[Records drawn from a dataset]

= Beginning of Section =

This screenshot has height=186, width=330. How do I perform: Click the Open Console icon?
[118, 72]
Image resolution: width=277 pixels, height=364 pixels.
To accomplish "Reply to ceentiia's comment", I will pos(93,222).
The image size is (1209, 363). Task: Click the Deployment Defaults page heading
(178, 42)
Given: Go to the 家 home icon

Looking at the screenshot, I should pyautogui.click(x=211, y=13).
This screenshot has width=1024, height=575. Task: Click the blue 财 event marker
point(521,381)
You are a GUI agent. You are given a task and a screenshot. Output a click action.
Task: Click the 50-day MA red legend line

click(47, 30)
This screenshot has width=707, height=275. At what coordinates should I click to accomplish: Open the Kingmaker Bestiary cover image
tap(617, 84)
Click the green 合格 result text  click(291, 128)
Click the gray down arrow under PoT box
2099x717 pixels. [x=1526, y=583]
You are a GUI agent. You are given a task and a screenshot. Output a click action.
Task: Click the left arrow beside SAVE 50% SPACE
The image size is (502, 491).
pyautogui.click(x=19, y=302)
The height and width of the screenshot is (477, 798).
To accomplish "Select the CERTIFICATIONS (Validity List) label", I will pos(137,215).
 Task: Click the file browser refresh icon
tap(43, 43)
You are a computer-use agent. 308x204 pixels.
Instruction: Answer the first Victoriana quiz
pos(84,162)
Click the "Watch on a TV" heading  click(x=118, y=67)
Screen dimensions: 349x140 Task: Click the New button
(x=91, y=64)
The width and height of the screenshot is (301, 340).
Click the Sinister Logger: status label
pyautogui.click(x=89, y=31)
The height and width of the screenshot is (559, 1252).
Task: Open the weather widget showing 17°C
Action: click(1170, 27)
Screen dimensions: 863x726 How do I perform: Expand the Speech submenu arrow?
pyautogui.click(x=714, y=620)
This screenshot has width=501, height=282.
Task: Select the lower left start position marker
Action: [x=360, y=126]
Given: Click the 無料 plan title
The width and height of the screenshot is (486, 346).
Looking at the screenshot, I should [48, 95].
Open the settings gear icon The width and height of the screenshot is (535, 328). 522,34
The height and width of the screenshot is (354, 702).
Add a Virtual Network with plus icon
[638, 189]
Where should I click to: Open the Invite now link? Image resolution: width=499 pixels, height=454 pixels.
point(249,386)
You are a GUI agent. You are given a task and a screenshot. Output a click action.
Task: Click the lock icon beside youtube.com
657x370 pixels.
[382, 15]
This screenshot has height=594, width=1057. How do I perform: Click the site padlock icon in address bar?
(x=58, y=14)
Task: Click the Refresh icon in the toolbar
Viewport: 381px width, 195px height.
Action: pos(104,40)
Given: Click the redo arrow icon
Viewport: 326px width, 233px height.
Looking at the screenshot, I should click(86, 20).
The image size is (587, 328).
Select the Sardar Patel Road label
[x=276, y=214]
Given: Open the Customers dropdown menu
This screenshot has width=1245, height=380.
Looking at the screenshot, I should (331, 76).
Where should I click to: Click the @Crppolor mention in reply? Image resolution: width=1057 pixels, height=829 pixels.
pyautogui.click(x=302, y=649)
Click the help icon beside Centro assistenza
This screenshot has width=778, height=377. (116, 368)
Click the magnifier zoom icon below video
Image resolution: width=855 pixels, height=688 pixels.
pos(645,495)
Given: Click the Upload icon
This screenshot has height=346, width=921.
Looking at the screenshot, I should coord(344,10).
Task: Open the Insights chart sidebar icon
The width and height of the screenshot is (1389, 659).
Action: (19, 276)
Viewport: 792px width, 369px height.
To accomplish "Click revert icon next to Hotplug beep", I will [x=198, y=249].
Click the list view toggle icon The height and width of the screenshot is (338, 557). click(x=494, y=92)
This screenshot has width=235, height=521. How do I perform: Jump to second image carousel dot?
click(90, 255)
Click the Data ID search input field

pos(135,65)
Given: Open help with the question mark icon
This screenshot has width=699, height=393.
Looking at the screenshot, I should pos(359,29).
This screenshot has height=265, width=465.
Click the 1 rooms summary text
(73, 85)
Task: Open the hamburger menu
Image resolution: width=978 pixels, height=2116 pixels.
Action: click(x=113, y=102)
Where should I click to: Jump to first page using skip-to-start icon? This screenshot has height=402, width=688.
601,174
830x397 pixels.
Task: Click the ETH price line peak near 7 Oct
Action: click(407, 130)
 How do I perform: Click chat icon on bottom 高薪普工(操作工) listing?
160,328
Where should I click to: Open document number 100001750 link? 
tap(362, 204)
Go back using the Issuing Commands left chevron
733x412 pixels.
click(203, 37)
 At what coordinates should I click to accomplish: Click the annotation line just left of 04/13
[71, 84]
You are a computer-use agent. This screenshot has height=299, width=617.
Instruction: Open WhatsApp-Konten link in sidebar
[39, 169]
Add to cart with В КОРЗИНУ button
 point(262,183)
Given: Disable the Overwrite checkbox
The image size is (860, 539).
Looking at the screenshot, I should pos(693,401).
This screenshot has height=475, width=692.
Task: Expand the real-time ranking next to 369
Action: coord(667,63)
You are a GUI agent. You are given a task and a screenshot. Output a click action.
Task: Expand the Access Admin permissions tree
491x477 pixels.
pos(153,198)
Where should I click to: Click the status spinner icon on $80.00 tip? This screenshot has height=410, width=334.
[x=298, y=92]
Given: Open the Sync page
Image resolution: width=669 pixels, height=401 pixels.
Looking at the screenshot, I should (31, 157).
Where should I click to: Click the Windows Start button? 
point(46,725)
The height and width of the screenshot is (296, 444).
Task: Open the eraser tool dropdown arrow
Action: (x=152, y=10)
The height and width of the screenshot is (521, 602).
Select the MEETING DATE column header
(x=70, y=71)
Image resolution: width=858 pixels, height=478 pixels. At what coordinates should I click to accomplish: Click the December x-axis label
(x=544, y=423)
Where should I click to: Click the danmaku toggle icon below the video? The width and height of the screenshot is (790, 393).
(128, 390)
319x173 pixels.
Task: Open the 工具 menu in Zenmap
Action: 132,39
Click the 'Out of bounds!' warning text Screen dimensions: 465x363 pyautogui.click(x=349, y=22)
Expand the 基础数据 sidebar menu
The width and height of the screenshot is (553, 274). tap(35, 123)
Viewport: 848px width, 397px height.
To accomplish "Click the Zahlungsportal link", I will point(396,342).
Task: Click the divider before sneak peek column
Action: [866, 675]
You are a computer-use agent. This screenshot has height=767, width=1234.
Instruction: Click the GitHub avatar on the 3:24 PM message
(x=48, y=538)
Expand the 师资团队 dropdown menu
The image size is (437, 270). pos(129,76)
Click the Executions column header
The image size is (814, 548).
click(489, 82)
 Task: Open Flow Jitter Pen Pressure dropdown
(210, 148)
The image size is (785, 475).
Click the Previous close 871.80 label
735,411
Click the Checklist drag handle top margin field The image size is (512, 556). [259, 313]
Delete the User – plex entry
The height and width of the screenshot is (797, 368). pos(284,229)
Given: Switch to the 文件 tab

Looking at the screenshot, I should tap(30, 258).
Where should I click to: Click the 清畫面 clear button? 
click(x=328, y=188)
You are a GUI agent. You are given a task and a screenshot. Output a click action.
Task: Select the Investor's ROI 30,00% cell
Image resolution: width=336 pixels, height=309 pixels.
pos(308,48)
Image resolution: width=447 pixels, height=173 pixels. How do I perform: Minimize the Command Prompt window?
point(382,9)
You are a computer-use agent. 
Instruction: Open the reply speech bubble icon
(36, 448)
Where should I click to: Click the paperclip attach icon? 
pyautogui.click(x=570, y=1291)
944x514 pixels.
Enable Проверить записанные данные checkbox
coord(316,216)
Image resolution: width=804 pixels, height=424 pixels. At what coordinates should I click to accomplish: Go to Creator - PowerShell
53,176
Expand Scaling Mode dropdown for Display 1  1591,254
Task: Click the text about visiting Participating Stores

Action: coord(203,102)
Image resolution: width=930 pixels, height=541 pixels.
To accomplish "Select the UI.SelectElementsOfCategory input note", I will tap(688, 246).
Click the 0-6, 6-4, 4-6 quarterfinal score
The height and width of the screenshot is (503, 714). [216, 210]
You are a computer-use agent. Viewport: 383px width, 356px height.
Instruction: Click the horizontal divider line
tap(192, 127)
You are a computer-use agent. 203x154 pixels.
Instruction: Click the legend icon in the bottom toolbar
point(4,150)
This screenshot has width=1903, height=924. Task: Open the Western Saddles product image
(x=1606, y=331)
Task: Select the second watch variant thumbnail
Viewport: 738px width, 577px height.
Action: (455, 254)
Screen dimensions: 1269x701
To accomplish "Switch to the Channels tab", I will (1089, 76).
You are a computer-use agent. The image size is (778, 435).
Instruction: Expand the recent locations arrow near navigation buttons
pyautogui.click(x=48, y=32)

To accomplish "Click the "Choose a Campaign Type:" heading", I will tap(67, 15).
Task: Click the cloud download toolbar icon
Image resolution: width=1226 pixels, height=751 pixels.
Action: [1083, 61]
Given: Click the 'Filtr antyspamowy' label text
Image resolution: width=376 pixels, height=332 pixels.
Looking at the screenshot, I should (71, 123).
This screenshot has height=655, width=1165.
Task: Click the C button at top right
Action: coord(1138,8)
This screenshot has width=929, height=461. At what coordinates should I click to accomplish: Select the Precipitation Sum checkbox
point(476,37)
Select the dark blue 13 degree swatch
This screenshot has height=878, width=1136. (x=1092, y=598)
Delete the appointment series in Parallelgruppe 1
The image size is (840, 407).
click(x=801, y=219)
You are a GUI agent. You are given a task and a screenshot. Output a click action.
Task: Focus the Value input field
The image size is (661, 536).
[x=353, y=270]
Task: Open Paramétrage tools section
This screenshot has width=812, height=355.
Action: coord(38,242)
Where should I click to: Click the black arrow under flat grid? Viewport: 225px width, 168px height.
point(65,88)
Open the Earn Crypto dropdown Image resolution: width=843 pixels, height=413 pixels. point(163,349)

= End of Section =

**Task objective**
Could you find every line in the records above that contains the word "computer" and copy it?

**Answer section**
You are a computer-use agent. 308x204 pixels.
You are a computer-use agent. This screenshot has height=299, width=617.
You are a computer-use agent. This screenshot has height=767, width=1234.
You are a computer-use agent. 
You are a computer-use agent. Viewport: 383px width, 356px height.
You are a computer-use agent. 203x154 pixels.
You are a computer-use agent. The image size is (778, 435).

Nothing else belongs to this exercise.